Recuerdo vívidamente la forma en que Obl pintó la historia: como si me trajera una caja llena de recuerdos rotos y me pidiera reconstruirlos con las manos. Yo escuché cómo describió a la protagonista,
mara, despertando en una ciudad que ha olvidado cómo mirar el cielo, con fragmentos de su vida dispersos como fotografías quemadas. Obl no se quedó en lo superficial: me habló de las pequeñas escenas que anclan la trama —una cafetería nocturna donde se venden mapas
falsos, un puente cubierto de placas con nombres olvidados— y cómo cada una empuja a Mara a cuestionar quién es y a quién pertenece.
La manera en que Obl enmarca el conflicto principal me dejó pensando. Según él, la novela «Sombras de Lunaria» funciona a dos velocidades: por un lado, una persecución física a través de calles que parecen cambiar de mapa; por otro, una persecución interna, donde
el enemigo más peligroso es la propia memoria. Eso le da a la trama un ritmo oscilante, entre momentos de tensión pura y pausas líricas donde el mundo parece respirar.

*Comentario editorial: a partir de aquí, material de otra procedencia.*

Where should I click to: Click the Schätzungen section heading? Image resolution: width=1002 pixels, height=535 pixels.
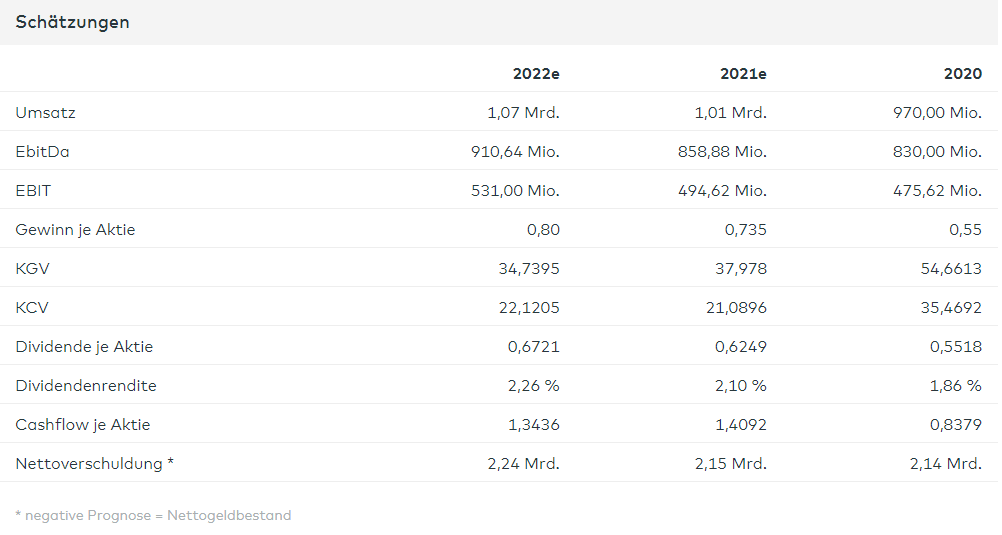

Me contó también de un giro que no esperaba: el antagonista no es una figura externa, sino una verdad que se rehúsa a ser recordada.
Al terminar su resumen, sentí que la intención de Obl era clara: quería una historia que se leyera como una aventura y se sintiera como una confesión. Yo me quedé con la sensación de que cada escena está diseñada para forzar una elección moral, y eso me tiene con ganas de volver a la página siguiente antes de cerrar el libro.